Bir süredir canım isteyince çocuk sesi sağırı olabiliyorum.
Arabayla bir yere gidiyoruz mesela, eşim kullanıyor. Bir süre sonra kendimi ana kaptırıyorum, bir şey duymamaya başlıyorum, kulaklarım kimselerin duymadığı sesler duyuyor… Derken eşimin yukarıya doğru kalkmış kaşlarını görüyorum da ayılıyorum. “Ne?” diyorum, “Çocuklar diyorum. Bir baksan ya. Araba kullanınca bir şey yapamıyorum!” diyor. Çocuklar arka koltukta çığlık çığlığa bağırıyorlar. Hayır, ben de isterim eşime şu “hiçbir şey duymama” yeteneğinden biraz bahşetmeyi, öğretmeye de hazırım ama o benim öğrencim olmaya pek hazır değil sanırım.

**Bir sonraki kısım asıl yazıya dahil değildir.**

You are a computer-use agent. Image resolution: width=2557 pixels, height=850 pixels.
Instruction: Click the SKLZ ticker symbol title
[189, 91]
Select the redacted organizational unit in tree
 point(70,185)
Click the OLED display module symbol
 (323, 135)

Bir şey daha itiraf edeyim. Baharda olan o okul pikniğinde mevsimine pek uygun olmayan bir parka giymiş olmamın bir tek sebebi vardı, üşümem falan değil.
Sütyen günü değildi, yani bu konuda beni anladığınızı tahmin ediyorum. Sütyen yıkama günü o gün değildi, ne yaparsın.

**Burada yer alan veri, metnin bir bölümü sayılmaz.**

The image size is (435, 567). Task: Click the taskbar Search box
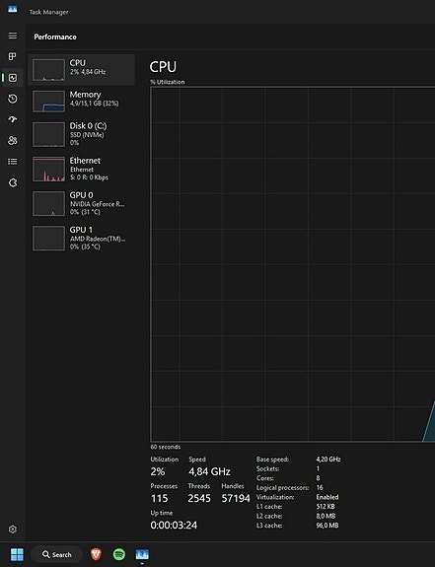57,554
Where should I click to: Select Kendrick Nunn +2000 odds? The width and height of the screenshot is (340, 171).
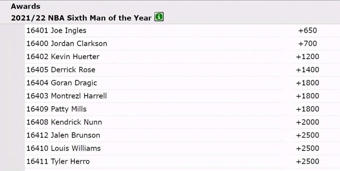point(308,122)
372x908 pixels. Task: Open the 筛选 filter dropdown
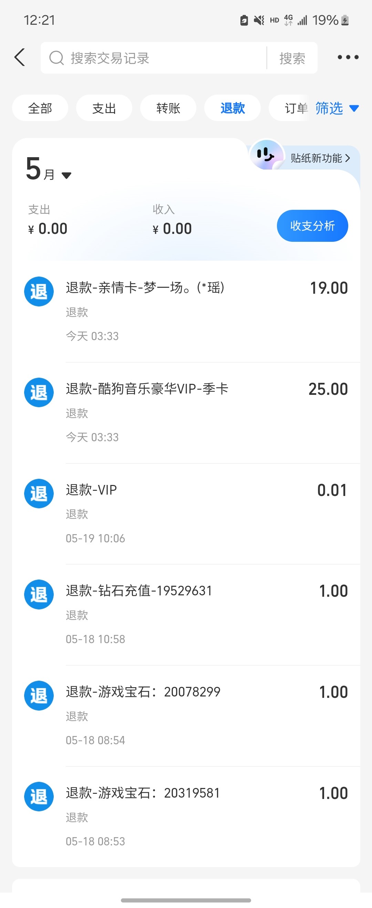[336, 108]
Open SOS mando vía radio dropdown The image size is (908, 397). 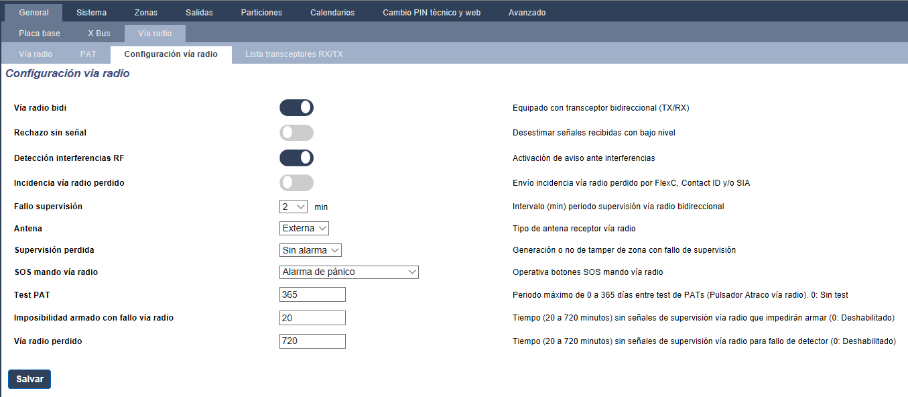coord(349,272)
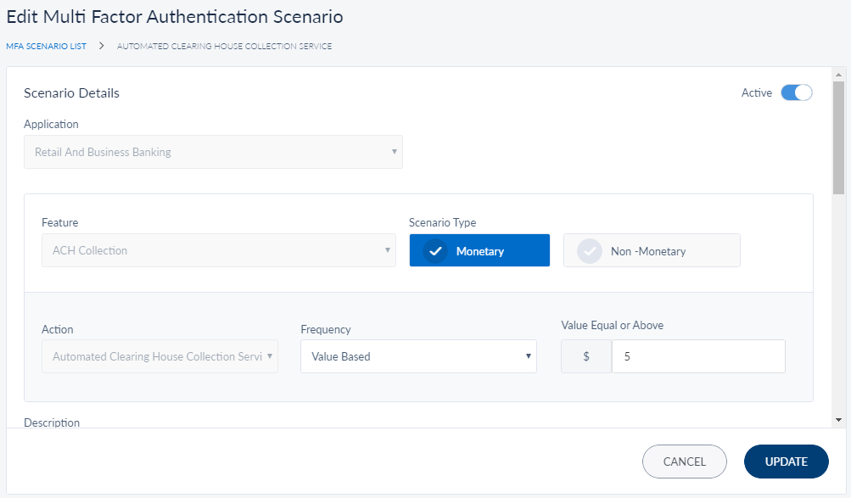Click the Update button
Viewport: 851px width, 498px height.
[786, 462]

Benim bilerek isteyerek kahve tüketmeyen arkadaşlarım var. Açıkçası bu yaşam tarzını anlamam çok da mümkün değil. Benim stratejim şu: Vücuda yeterince kahve basana kadar kimseyle konuşma. Birileri bana elmanın kahveden daha fazla enerji verdiğini söylemişti. Denedim, denemedim değil. Cidden. Yani eğer vücudunuzu kurşun gibi ağır, beyninizi de elma suyunda yüzüyor gibi hissetmeniz enerjiklikse, o benim işime yaramaz, yaramadı da.
Ben daha çok “Kahve"
Eğer bir yere giderken güzel giyinebilmiş ve makyaj yapabilmişsem insanların benimle gurur duymaları gerektiğini düşünüyorum. Bakkala giderken de olsa böyle bir şey yapabilirsiniz, fırsat oluyorsa yapın da. Hatta öyle bir anneyi sokakta giyinmiş, makyaj yapmış vaziyette görürseniz, bir durun ve bakın. Methiyeler düzün ona. Ne güzel göründüğünü falan söyleyin. Bir de sorun bakalım evden kaçta çıkmaya niyet etti aslında ama kaçta çıkabildi. Düşündüğüyle yapabildiği arasında en az 4 saat yoksa gelin beni bulun.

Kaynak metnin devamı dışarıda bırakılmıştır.